Senate approves measure redrawing Wake school board districts
Posted April 22, 2013
Updated April 23, 2013
Raleigh, N.C. — Wake County's school board districts will be reshuffled into a new system starting in 2016 under a bill the state Senate approved Monday night.
The measure, which passed 33-17, would change school board elections from odd-numbered years when city councils are elected to the primaries of even-numbered years, when partisan candidates for the General Assembly and Congress are chosen.
"These maps were drawn without any public input, against the will of the school board and for transparently partisan reasons," said Sen. Josh Stein, D-Wake, blasting the measure as "polarizing."

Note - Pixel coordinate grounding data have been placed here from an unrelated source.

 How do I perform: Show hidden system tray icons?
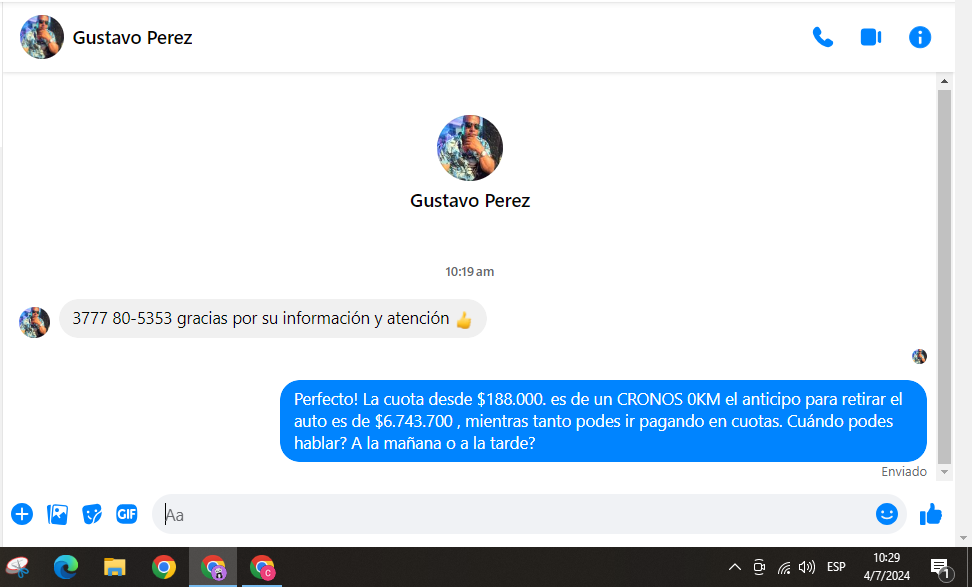(735, 568)
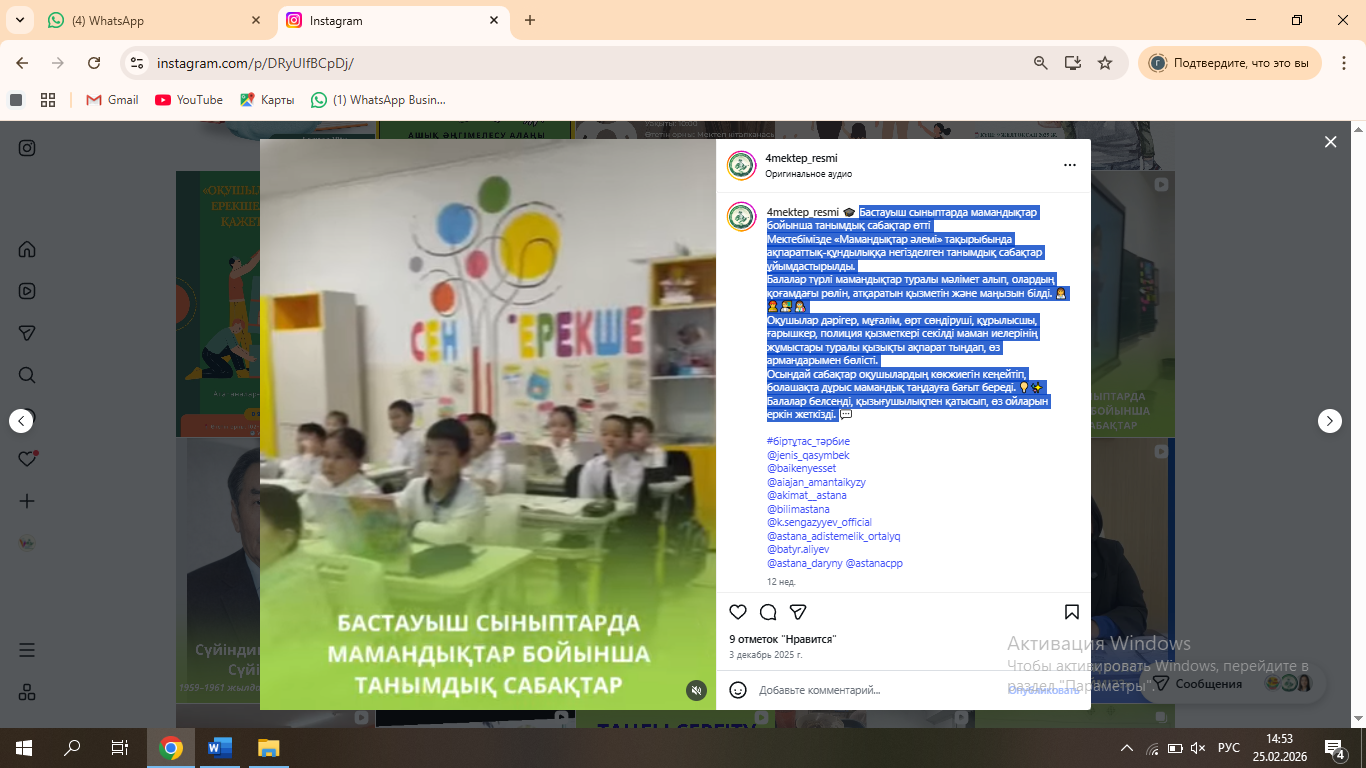This screenshot has height=768, width=1366.
Task: Like the post with the heart icon
Action: click(x=738, y=612)
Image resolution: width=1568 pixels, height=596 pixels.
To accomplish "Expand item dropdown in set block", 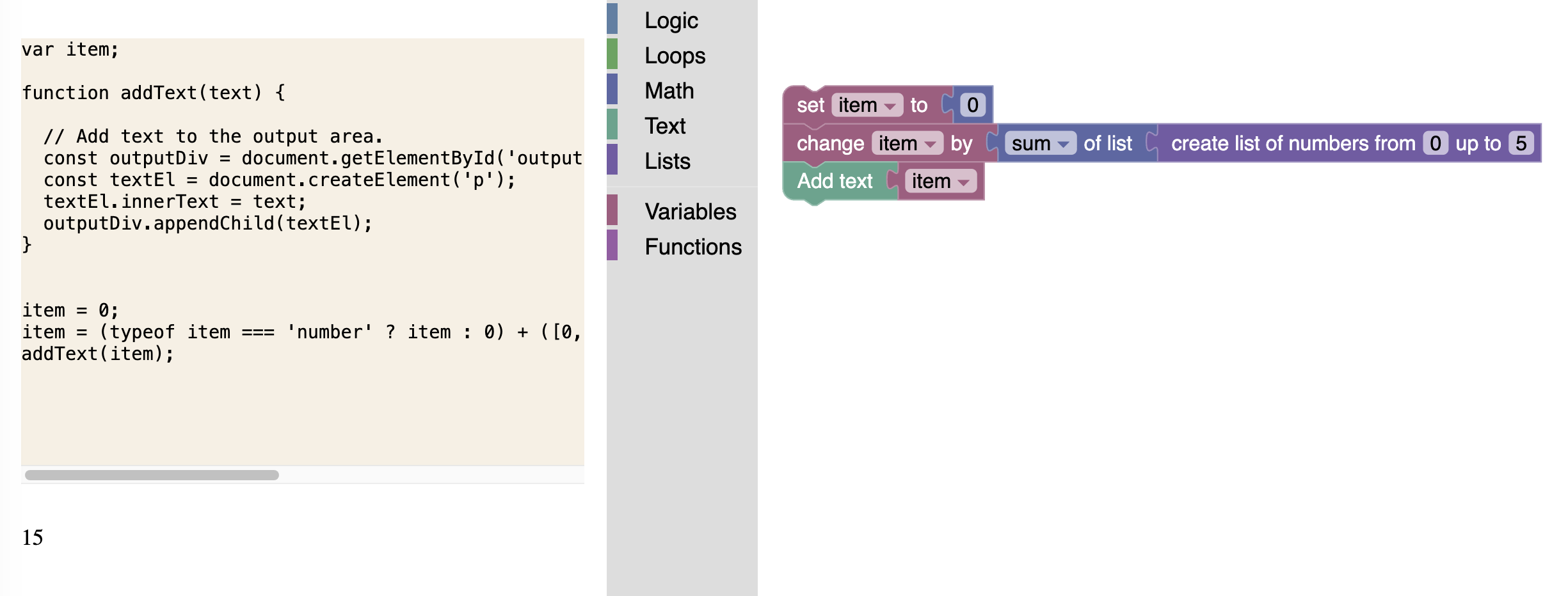I will click(x=867, y=105).
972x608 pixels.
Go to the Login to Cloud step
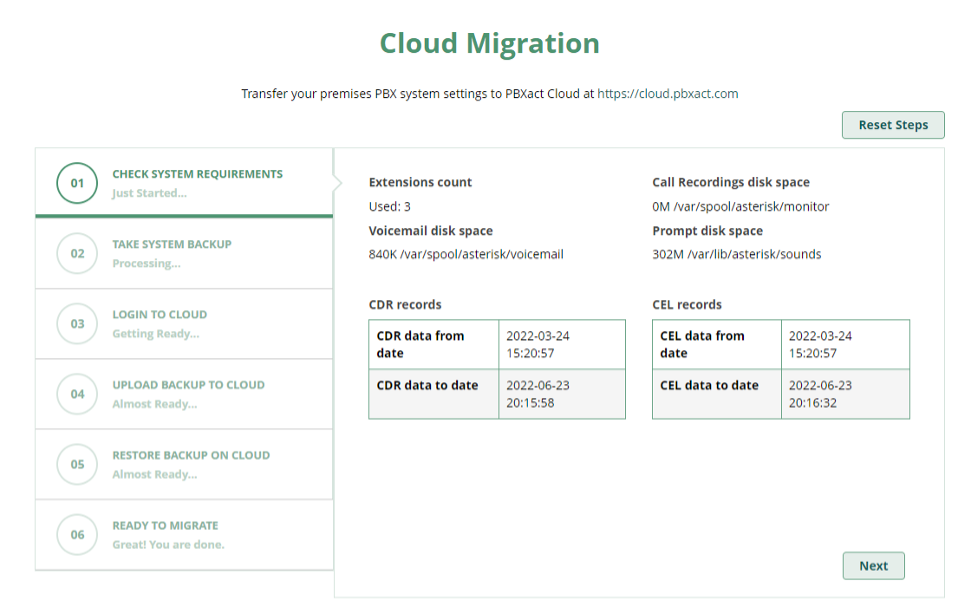tap(184, 324)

Sen. Neal Hunt, R-Wake, said he was pushing the bill for two reasons. First, Hunt said he wanted to improve voter turnout, which has been light in off-year elections.
"You don't have to redistrict in order to move the election years," Stein pushed back.
Hunt said he also wanted to make sure that parents could vote for a school board member who represent the schools where their children attend school. Currently, he said, some students travel from one school board member's district to another.
Stein blasted this rationale as well.
"The irony of this bill is it doesn't even accomplish the bill sponsor's stated purpose," Stein said. "The chance your child will not (go to school) in the district where you live increases substantially under this map."
No other Republican rose to back the bill.
Sen. Dan Blue, D-Wake, also criticized the measure, saying it would inject race-based politics into the school board's maps.
Hunt's map converts the county's nine individual school board districts into seven individual districts. It also creates two regional districts. Voters would chose one of the seven individual members and one of the regional members.
Both Blue and Stein pointed to similarities Hunt's school board maps shared with legislative maps drawn on the basis of race.
"It offends me to the quick. It makes me want to yell," Blue said.
The measure is a local bill, which means Gov. Pat McCrory does not have a say on the matter. It now goes to the House for lawmakers there to review.